■ **AIM OF THE TASK**: Copy out the items from the line with "Toggle dark mode with the moon icon" up to and including the line with "point(1250,57)", exactly as they appear. Leave the pictures out of your copy.

■ **SUPPLIED INFORMATION**:
------------------------------------------------------------------------

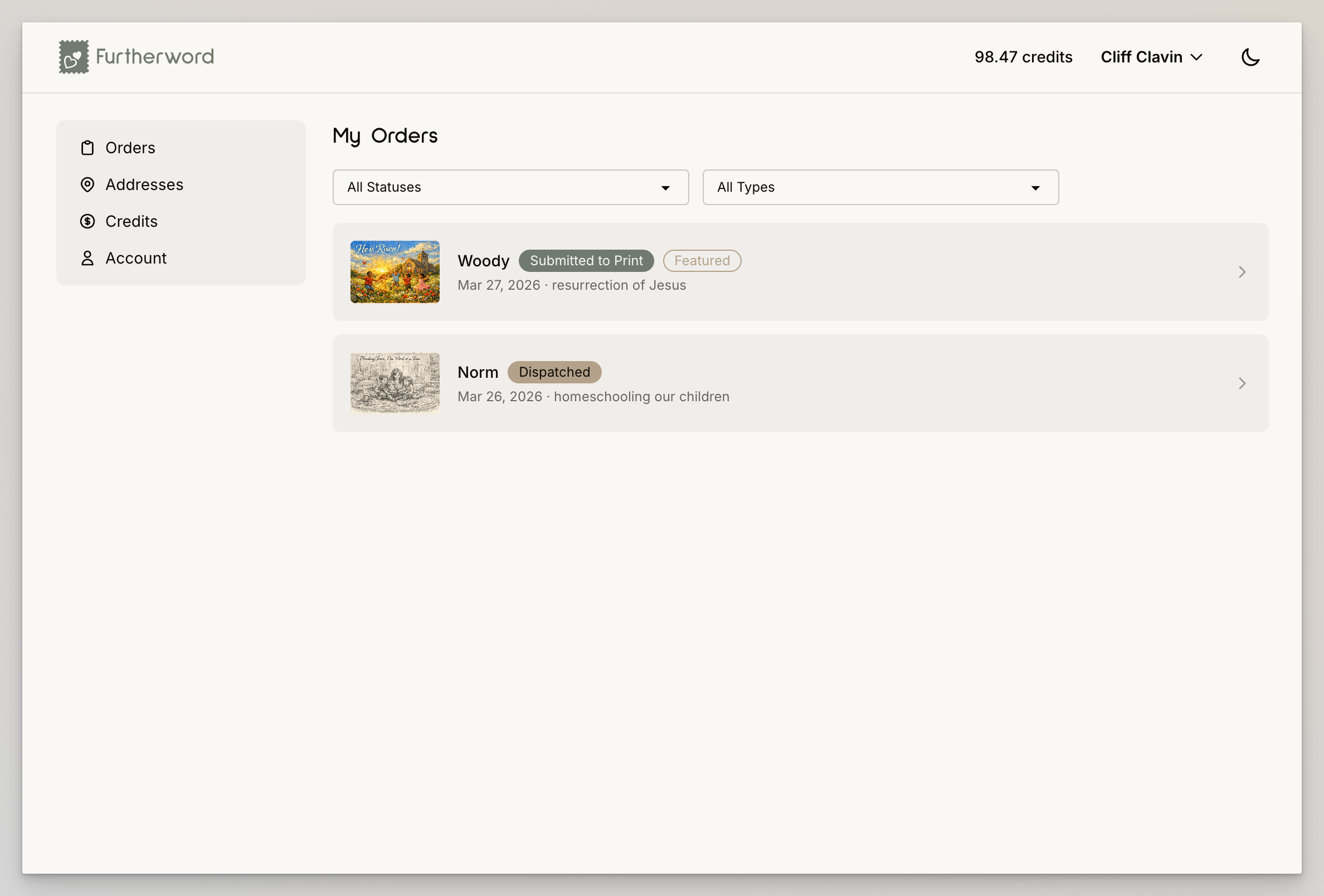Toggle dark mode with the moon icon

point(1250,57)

------------------------------------------------------------------------

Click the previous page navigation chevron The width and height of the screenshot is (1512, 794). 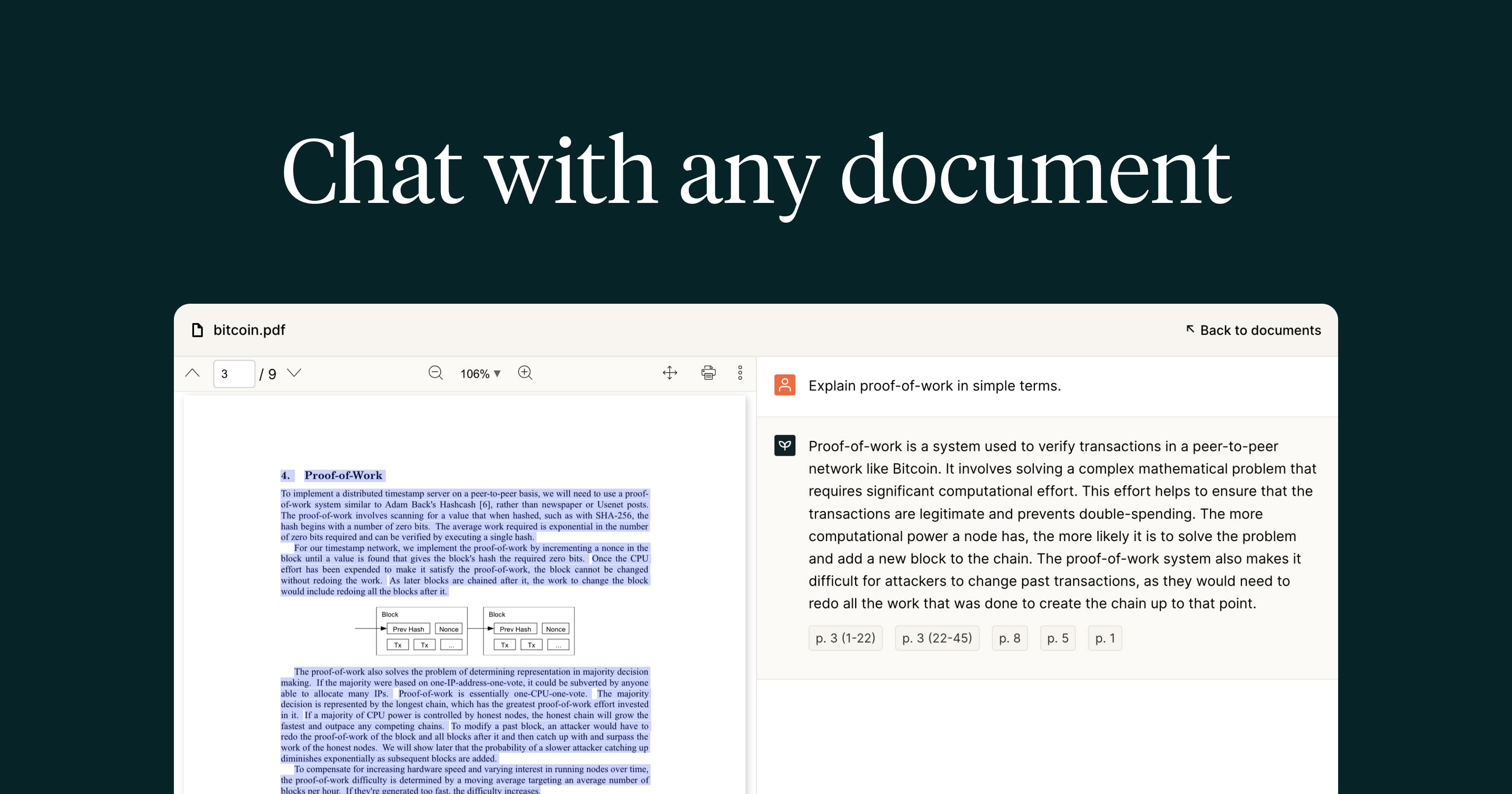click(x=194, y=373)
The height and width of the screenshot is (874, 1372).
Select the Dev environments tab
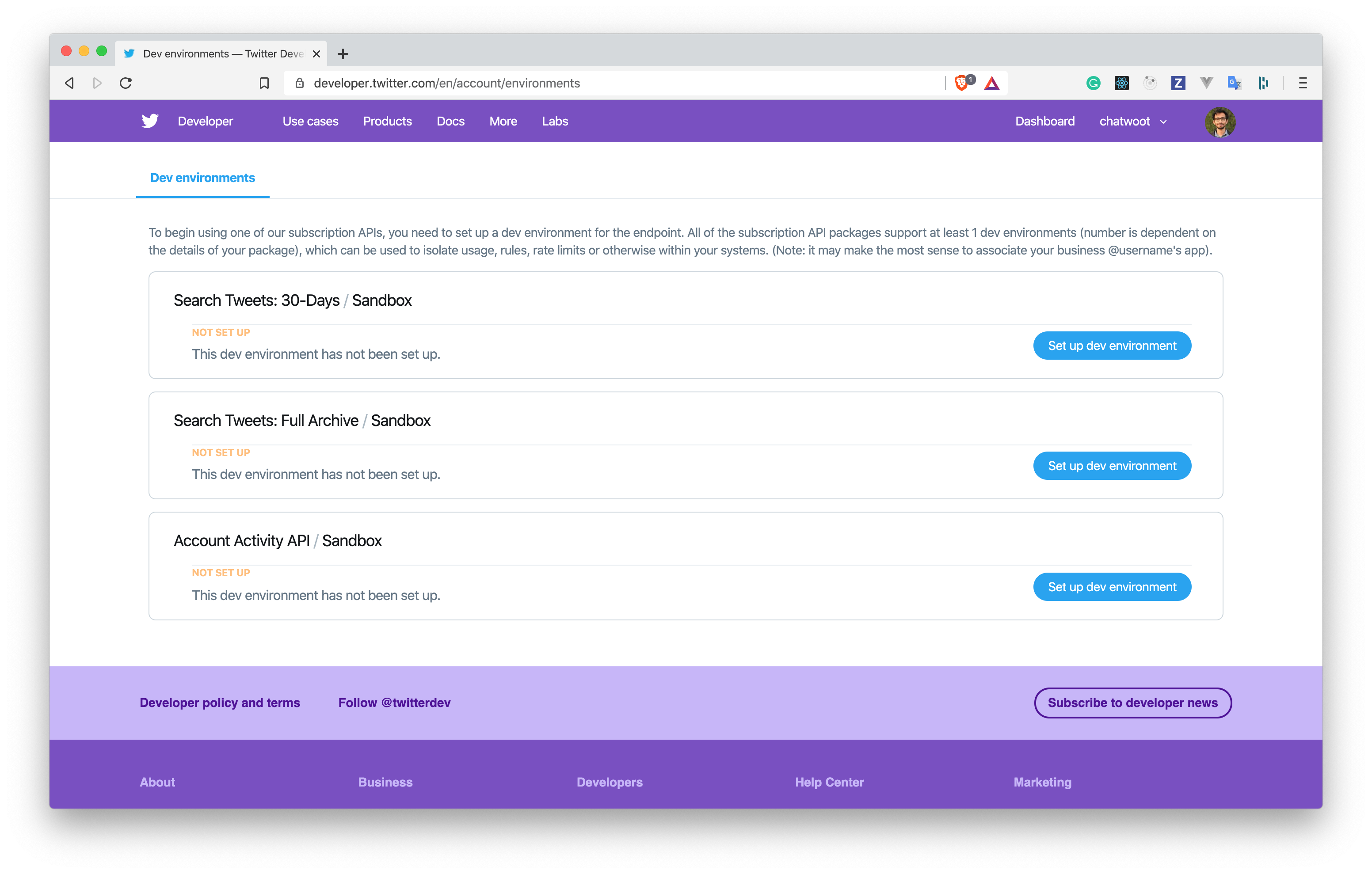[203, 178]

------------------------------------------------------------------------

■ **CORRECT RESULT**:
Toggle dark mode with the moon icon

point(1250,57)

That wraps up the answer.